***** EXERCISE DATA *****
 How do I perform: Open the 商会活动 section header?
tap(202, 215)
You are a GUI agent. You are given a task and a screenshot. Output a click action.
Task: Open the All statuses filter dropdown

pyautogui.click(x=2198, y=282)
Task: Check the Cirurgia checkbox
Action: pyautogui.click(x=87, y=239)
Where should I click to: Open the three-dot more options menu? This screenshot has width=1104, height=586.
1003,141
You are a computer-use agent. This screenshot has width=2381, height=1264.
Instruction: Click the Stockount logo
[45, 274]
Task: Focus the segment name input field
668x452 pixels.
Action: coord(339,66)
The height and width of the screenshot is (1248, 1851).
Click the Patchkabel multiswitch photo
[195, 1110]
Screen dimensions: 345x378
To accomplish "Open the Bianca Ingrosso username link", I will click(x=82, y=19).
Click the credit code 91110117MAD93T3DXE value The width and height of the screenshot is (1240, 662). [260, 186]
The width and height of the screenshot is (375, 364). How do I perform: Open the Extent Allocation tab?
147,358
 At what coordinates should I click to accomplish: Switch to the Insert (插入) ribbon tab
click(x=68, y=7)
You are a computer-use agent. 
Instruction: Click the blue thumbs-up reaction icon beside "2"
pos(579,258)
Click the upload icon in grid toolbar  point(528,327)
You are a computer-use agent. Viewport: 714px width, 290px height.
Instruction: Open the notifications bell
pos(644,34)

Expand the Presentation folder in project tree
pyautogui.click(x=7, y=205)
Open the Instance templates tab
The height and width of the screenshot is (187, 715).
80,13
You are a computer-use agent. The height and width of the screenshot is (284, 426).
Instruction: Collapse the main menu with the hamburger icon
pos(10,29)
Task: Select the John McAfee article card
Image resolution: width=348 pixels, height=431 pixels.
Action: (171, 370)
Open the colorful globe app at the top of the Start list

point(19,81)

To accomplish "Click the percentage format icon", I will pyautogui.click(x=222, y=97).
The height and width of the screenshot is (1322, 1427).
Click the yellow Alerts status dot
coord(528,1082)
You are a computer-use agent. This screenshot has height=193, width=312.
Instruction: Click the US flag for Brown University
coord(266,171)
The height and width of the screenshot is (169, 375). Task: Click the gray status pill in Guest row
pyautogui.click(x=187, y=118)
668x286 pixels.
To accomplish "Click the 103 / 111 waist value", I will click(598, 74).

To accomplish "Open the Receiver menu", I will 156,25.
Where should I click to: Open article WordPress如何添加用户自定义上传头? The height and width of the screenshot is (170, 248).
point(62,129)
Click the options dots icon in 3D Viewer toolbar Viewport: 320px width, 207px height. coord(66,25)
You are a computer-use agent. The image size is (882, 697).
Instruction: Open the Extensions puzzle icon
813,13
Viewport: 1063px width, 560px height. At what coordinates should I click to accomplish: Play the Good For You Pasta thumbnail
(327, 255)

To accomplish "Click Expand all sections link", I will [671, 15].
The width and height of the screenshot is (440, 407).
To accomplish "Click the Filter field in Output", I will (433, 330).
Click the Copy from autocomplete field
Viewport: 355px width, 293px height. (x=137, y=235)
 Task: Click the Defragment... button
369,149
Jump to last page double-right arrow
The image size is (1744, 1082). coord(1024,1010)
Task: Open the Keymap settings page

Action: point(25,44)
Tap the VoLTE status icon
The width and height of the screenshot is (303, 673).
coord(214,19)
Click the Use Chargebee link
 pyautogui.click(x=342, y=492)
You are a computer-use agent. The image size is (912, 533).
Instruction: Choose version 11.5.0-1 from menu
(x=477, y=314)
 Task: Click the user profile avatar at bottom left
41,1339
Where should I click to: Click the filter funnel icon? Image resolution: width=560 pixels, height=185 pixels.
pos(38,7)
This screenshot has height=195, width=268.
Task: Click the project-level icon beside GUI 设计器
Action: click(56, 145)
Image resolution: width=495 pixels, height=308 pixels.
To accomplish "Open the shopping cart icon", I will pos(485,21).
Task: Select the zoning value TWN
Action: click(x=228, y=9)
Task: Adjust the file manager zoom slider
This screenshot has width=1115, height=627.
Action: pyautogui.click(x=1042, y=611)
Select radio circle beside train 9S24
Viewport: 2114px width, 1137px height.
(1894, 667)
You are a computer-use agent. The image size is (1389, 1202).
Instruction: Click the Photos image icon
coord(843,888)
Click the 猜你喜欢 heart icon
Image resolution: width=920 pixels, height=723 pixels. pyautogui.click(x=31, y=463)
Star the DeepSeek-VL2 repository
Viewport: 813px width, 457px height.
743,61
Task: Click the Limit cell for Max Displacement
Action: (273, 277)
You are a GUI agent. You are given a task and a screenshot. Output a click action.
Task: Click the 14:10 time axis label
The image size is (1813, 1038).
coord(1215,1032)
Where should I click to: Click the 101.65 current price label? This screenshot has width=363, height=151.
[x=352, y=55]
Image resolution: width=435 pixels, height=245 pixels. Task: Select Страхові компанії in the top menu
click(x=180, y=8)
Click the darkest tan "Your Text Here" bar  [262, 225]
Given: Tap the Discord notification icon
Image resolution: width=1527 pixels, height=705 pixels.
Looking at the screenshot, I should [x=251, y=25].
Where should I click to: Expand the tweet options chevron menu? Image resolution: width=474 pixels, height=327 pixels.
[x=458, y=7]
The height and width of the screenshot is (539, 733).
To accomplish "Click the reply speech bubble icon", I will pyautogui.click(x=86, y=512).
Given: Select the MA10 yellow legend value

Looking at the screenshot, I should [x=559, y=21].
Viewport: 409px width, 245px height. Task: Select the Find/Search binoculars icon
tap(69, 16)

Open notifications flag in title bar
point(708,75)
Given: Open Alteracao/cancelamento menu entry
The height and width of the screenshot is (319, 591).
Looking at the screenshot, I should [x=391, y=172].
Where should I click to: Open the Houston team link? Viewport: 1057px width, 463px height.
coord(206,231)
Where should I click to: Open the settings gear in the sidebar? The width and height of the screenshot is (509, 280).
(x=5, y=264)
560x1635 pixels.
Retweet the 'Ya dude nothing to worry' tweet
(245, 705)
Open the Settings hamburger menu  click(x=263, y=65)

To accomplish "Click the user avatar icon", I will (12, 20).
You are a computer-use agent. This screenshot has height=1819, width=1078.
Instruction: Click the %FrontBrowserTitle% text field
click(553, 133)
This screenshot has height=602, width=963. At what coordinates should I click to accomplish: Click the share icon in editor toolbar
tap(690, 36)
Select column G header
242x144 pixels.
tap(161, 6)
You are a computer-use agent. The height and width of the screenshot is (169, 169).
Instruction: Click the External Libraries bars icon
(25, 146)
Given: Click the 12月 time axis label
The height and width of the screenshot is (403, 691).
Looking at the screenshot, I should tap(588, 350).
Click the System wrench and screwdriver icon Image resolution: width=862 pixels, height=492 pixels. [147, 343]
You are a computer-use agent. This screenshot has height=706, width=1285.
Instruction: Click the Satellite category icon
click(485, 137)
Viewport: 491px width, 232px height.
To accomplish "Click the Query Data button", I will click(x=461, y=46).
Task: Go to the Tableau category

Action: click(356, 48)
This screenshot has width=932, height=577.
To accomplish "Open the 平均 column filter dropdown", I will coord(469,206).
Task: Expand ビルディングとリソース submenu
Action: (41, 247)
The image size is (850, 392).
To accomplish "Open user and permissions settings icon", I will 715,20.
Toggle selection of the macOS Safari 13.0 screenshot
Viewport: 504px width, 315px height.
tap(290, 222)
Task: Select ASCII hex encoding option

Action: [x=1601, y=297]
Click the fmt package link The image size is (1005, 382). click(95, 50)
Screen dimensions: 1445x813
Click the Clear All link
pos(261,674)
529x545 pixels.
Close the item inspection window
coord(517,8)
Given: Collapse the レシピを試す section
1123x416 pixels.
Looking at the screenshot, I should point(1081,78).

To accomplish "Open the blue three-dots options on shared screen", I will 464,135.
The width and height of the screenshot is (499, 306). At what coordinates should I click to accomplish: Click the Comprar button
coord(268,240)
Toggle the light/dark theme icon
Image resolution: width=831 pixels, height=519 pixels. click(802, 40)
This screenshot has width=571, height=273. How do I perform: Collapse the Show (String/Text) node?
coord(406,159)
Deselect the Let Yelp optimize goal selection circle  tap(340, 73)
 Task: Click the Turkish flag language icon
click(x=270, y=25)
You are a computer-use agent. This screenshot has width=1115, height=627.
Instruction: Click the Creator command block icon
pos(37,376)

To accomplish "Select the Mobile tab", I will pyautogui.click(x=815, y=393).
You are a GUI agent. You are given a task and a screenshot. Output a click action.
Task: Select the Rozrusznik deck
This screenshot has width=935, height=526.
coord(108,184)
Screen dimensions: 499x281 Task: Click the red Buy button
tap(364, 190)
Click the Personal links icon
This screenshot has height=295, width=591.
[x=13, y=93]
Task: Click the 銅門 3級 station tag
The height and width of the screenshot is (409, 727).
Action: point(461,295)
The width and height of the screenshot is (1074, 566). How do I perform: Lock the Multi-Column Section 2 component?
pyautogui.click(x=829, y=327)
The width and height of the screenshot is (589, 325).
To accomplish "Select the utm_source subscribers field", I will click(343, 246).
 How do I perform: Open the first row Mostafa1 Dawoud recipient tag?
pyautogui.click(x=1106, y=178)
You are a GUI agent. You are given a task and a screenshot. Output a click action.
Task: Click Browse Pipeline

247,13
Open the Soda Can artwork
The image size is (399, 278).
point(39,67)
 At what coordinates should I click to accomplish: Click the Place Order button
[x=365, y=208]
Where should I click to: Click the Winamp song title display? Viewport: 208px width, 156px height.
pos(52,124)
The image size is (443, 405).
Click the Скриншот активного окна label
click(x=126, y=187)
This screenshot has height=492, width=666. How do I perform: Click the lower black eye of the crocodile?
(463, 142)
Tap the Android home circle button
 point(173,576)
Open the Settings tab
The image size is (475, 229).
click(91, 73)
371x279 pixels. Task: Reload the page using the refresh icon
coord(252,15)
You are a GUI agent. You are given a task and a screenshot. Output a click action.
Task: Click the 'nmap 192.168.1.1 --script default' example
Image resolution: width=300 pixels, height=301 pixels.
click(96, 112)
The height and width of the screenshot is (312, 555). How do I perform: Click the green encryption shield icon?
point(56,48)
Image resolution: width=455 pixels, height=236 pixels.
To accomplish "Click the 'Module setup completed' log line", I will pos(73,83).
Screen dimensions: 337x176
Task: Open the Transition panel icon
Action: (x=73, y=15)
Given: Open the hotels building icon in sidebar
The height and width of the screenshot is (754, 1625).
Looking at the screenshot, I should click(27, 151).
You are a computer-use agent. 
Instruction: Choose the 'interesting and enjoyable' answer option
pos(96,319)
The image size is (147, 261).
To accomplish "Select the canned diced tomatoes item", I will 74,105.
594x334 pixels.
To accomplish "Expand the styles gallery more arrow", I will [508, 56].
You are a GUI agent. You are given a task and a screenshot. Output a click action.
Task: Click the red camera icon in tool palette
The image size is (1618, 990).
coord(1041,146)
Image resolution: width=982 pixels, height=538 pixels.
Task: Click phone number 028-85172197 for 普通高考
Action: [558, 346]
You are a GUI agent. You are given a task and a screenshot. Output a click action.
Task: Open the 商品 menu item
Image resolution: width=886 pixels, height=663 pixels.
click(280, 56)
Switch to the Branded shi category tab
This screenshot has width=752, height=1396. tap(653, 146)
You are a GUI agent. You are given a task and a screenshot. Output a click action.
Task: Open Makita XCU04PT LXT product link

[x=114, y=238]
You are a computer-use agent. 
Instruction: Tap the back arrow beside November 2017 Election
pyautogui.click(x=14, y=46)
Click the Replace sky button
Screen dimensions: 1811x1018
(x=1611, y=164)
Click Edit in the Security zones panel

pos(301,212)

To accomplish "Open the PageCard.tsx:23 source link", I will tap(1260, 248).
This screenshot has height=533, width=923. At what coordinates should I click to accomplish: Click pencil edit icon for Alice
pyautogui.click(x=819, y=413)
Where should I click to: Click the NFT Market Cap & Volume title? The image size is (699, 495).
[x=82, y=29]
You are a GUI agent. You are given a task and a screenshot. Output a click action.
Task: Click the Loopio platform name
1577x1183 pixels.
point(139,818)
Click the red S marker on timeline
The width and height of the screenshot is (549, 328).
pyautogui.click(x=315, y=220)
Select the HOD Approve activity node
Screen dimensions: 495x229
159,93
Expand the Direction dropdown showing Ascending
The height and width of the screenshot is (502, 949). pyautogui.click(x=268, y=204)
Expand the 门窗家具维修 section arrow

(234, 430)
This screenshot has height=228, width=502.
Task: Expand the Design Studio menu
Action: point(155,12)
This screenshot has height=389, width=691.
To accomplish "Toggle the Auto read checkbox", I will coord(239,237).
*****
### EXERCISE TASK:
Can you change "green" to "blue" in the listing lines starting at the one containing "The height and width of the screenshot is (312, 555)." and ending at the one containing "Action: (x=73, y=15)", and give back only those lines with everything else unchanged?

### RESULT OF THIS EXERCISE:
The height and width of the screenshot is (312, 555). How do I perform: Click the blue encryption shield icon?
point(56,48)
Image resolution: width=455 pixels, height=236 pixels.
To accomplish "Click the 'Module setup completed' log line", I will pos(73,83).
Screen dimensions: 337x176
Task: Open the Transition panel icon
Action: (x=73, y=15)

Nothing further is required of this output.